Bamboo was what they made poles out of back in the day. Very retro these days.
Cross country is great and relatively inexpensive. The big question for you will be to go waxless or not. IMO nothing can beat a proper wax. However wax requires a bit of prep each time you go out, and depending on the length of your outing and the weather, possible rewaxing during your ski.
Waxless will be preferable for some but check with your local shop. In some areas, due to usual snow conditions, waxless may not really be an option for you.
I like xc skiing, just not enough snow here lately. Last year I didn't even get the skis or snowshoes out once.
If you have snow, trails, and they are groomed you'll find skate skiing about as hard as anything you can do. The only thing harder to me is snowshoe racing. I entered one race, some people actually run up the hills with them things.
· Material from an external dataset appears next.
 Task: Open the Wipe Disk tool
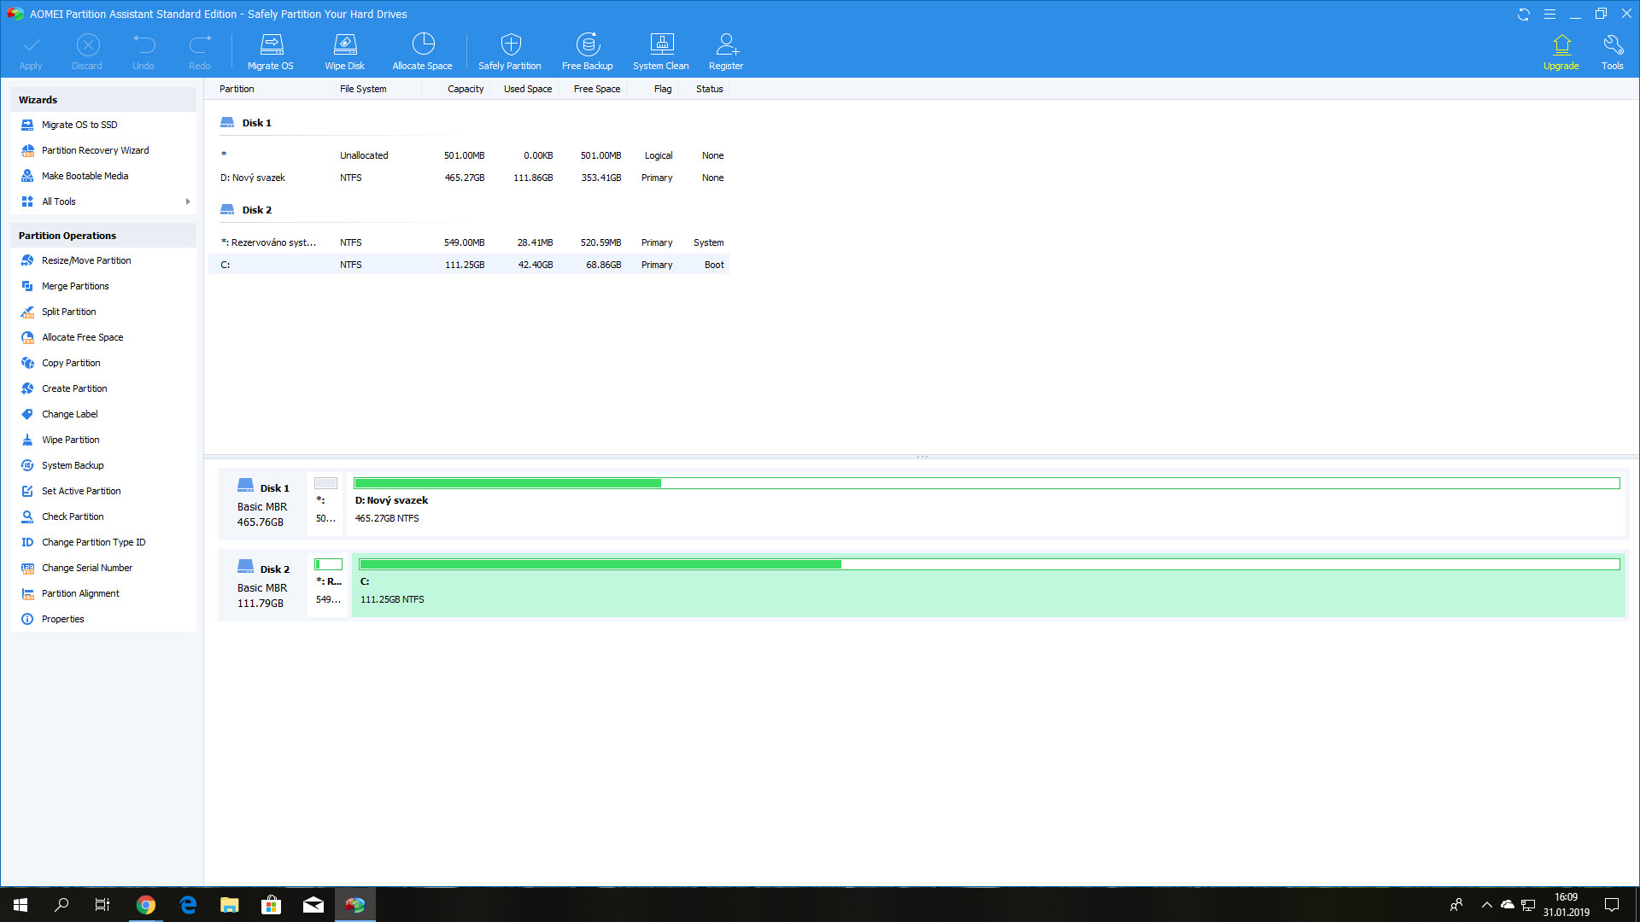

Major ouch.
"I felt bad because I couldn't wheelie; until I met a man with no bicycle"
Are you going to ski-skate or do classic? Different technique and equipment.
Most grown ups taking up the sport seem to prefer skating, whereas Norwegians who learn to ski as they learn to walk take up classic first as it is more akin to walking.
Feel free to google Therese Johaug now.
They do anything just to win a salami in ridiculous races. I take my gear out of the car and put my bike together. Tourists and locals are watching from sidewalk cafes. Non-racers. The emptiness of those lives shocks me. It was the illest of times, it was the dopest of times. And we looked damn good. Actually the autobus broke down somewhere on the Mortirolo.
Do you want to skate-ski or classic style? The answer to that question will depend on whether you have groomed xc ski trails nearby. If you just want to poke around in the woods you're looking at classic style skis and maybe even the so-called xcd (cross country downhill) style skis with a bit more width and a more stout binding/boot combo.
Snowshoes (aka slowshoes) don't make a lot of sense to me. When the snow is deep enough to really need them for the floatation, the extra weight of the snow that accumulates on them can kill your hips/knees when you lift them up. And a what a drag to walk all the way up some long gentle grade only to have to walk back when you could be sliding all the way. I often see snowshoers on trails that are so hard-packed that any ol' type of normal footwear is perfectly adequate.
Again, a lot of things will depend on where you are located (terrain, groomed ski trails, availability of used gear, etc).
If you have access to groomed trails and the motivation Nordic skiing is a fantastic workout. If I was just starting out and had access to groomed trails, and was in it for the workout, I'd probably get a set of mid range skate ski gear.
Definitely spend the time and money to take some lessons or work with a friend on technique. You'll go faster, have more fun and get a better workout if you learn good form. It's way easier to learn it right than try to relearn it right.
I've tried CC a few times, classic style on ungroomed trails (poking around the woods I rode my minibikes in during the summer). I absolutely loved it. If I lived somewhere a little more conducive to it, I'd definitely have a set in my garage. As it is, where I live now, we just don't get enough snow to make it worth investing the $$$ for something I'd use once or twice a year.